(NewsGlobal.com)- The First Lady, a new US television drama series starring Oscar-winning actress Viola Davis, has sparked outrage among reviewers who have criticized her portrayal of Michelle Obama.
Many viewers complained Davis’s facial gestures were distracting and offensive.
Davis told BBC News that it is very upsetting when people criticize her work.
But criticism, she acknowledged, goes with the territory of acting.
Online criticism of her portrayal of the former First Lady – a lawyer and former US President Barack Obama’s wife gained media attention.
Davis was mercilessly humiliated on Twitter. The exaggerated portrayal was unnecessary and nearly offensive to one spectator.
Viola Davis was set up by keeping her lips and mouth a certain way during filming, and It was obnoxious and annoying, complained one tweeter.
Davis responded by saying critics serve no use. She said she wasn’t saying it to be mean. They constantly feel they are saying something you don’t know. They think they are the ones that will lean in and tell you the truth. So they seize the chance to be terrible to you.”
As a leader, I believe I have to make bold choices. It’s my obligation, win or lose.
David said that portraying someone as well-known as Michelle Obama was “nearly impossible.” You’re either doing too much or too little. And she has no idea how the woman in question reacted to her.
“I don’t know Michelle Obama,” she remarked.
Finding Me, Davis’ new memoir, will be out soon. It’s a riveting book documenting her ascent from poverty and abuse to winning an Oscar, Emmy, and Tony for acting.
In Denzel Washington’s film version of August Wilson’s Fences, her portrayal earned her an Oscar nomination for best-supporting actress.
For King Hedley II and Fences, Davis received an Emmy and a Tony.

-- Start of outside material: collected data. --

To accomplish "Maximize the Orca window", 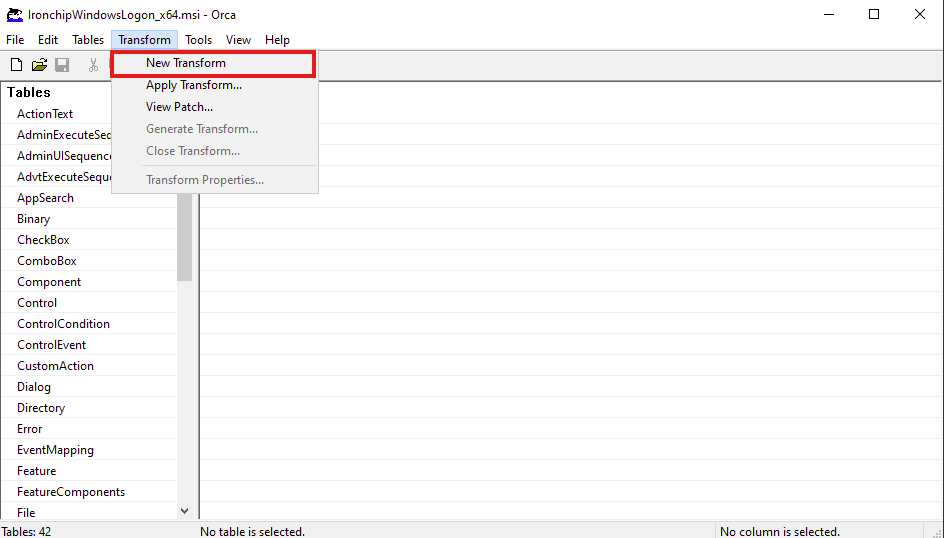I will point(874,14).
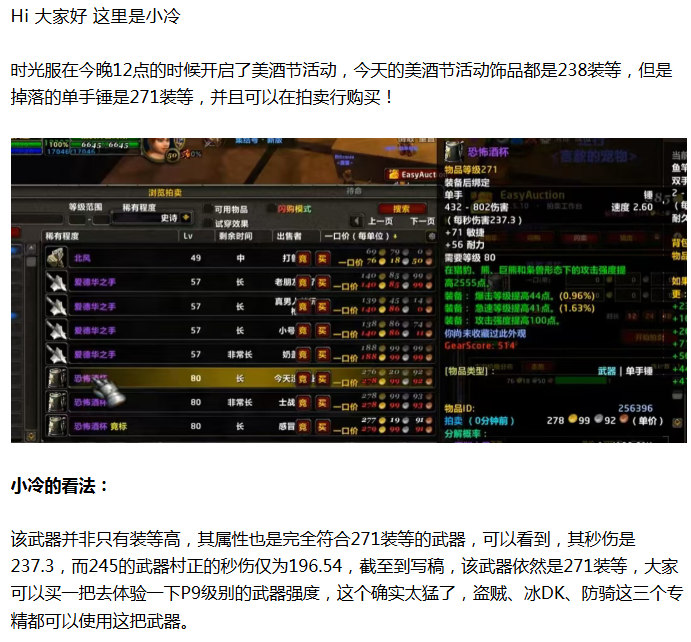
Task: Click the 买 buyout icon on 北风 row
Action: click(x=322, y=259)
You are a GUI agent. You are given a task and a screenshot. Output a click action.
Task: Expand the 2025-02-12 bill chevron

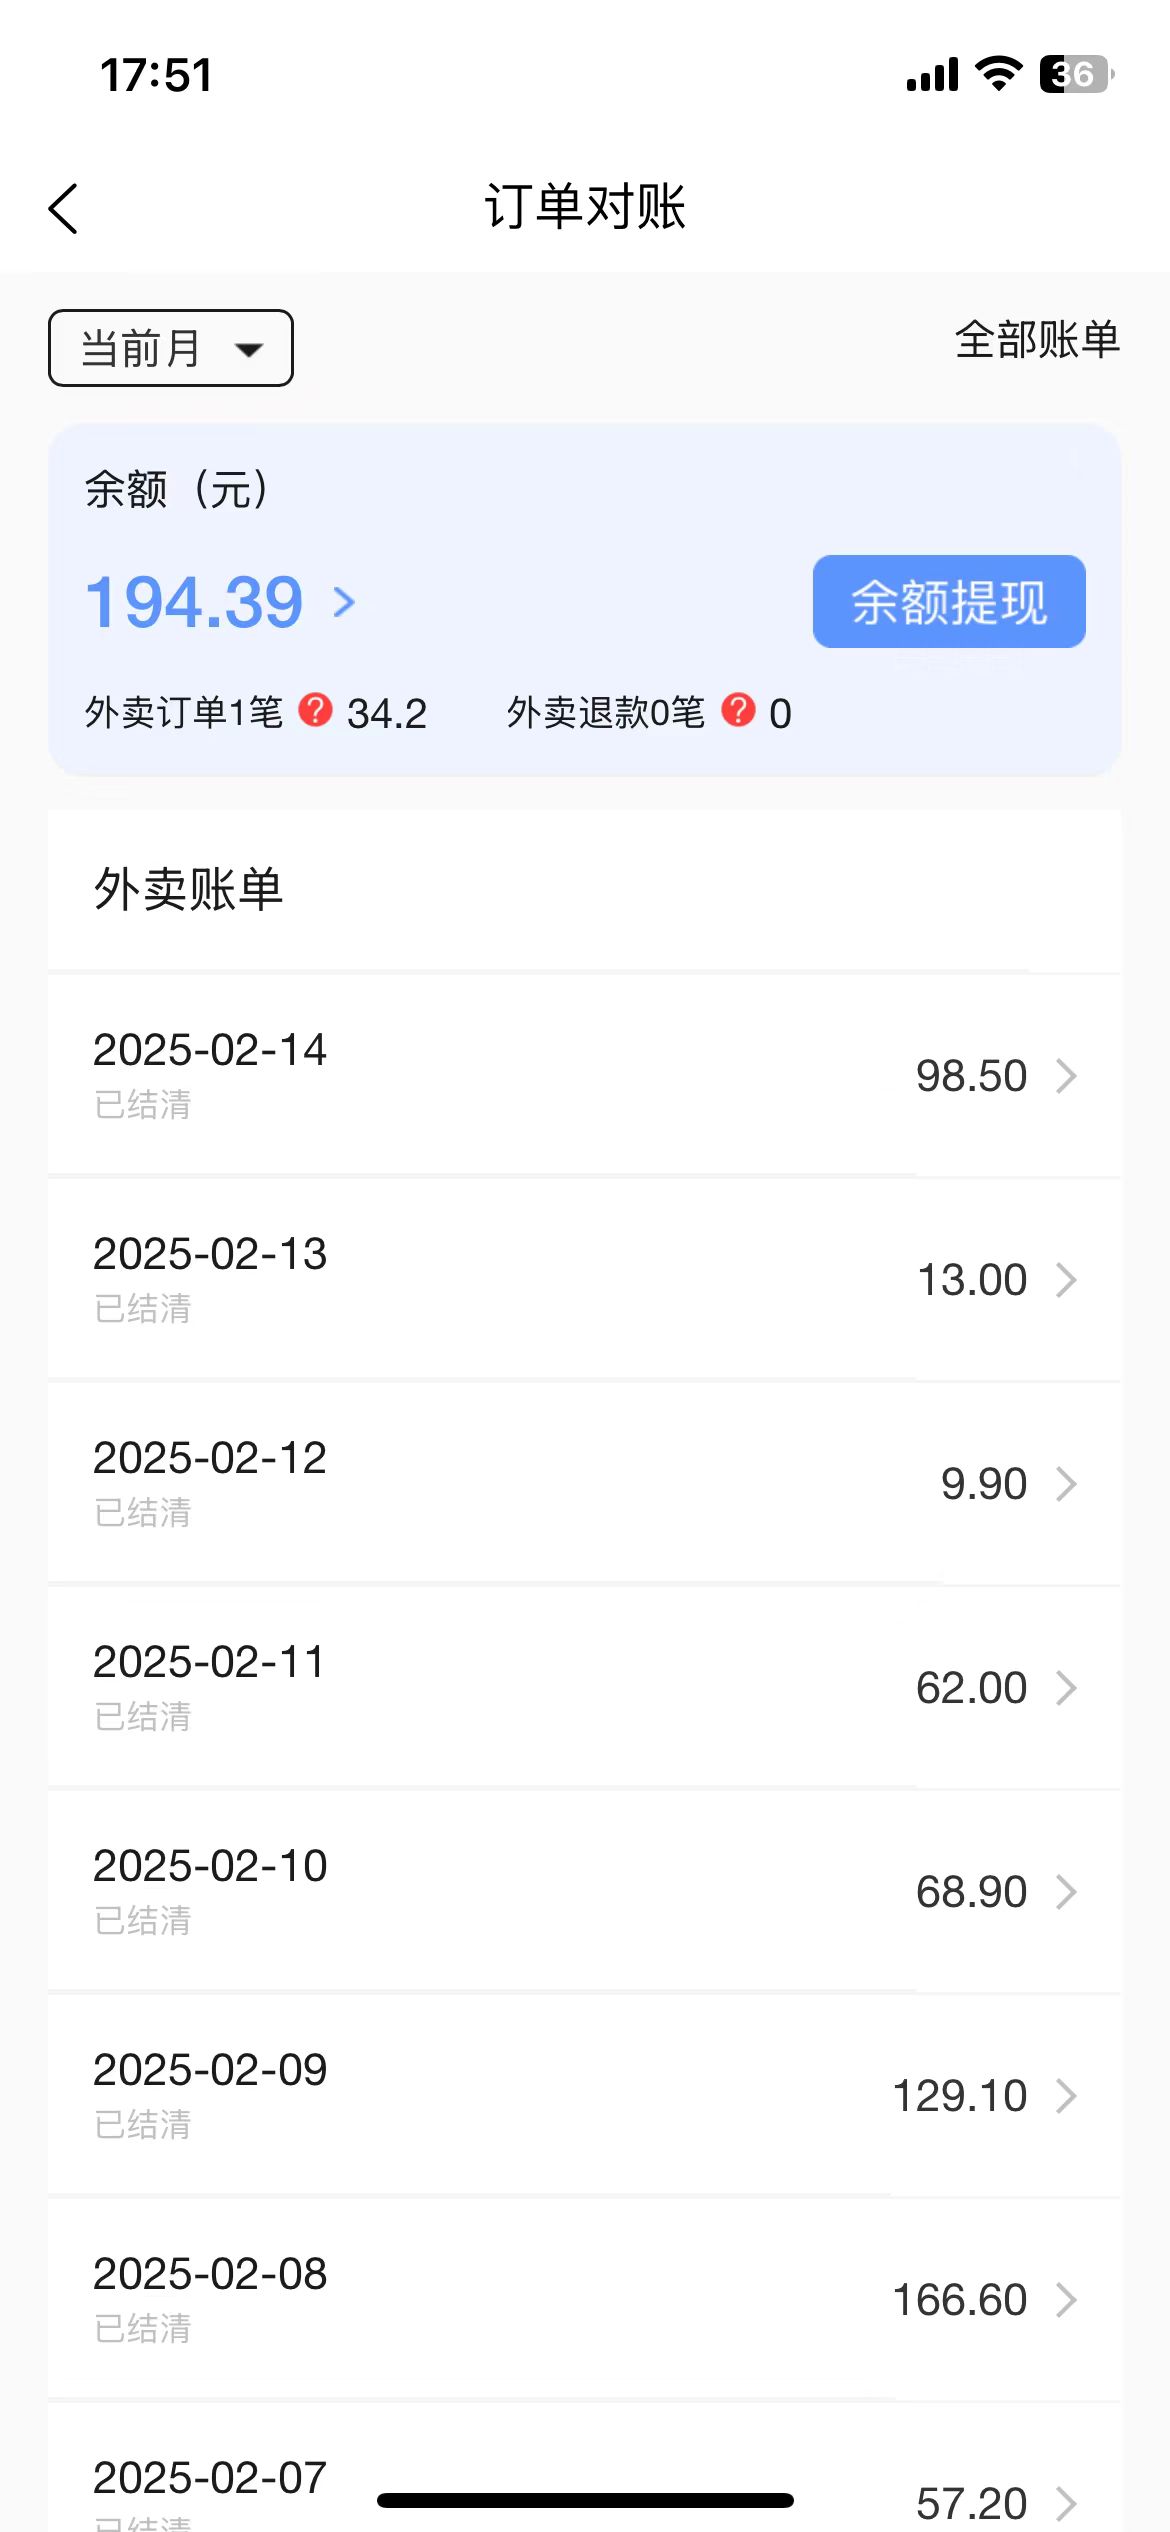coord(1067,1484)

But she claimed she created the book partially so she wouldn’t “go to my grave,” just renowned for her achievements.
Davis said that she has the accolades on her mantelpiece, but it doesn’t help her.
“I’m grateful for the honors. Given my humble beginnings, I am stunned that I have achieved so much.” Davis said.
Davis grew up in a run-down building in Central Falls, Rhode Island, with no hot water, gas, or electricity. She wet the bed till she was 14. In Finding Me, she says she reeked of urine. Bullied at school, there was also violence at home.
Worst fear? “My father will one day murder my mother.”
“I normalized that sensation in the pit of your stomach, which was extreme anguish and worries,” she recalls from her upbringing.
She battled every day, and her struggles began the minute she walked on the floor.
It started with school clothes, she recalls.
She says she grew up hungry.
Her sexual abuse was revealed in 2016 at the Rape Foundation’s Annual Brunch.
Friends, neighbors, babysitters, and even her brother were victims. Finding Me describes it.
Davis says she grew up with a lot of sexual abuse. Fighting sexual predators is a given.
“I didn’t know what was going on,” Davis says.
She says she was worried about her family’s reaction to her truthfulness in the book.
Davis said she had to be herself. People don’t warn you that expressing your truth will cost you. It’ll cost you a family split or being misunderstood. We have no choice.
So how did she flee her upbringing and come here? How did she escape poverty?
“A major part of it is luck and blessings,” she admits.
But she discovered something, acting, she adored and did it frequently. She did her best.
She said she had drive even when she lacked confidence or self-esteem.
“Finding joy stomps away all the pain.”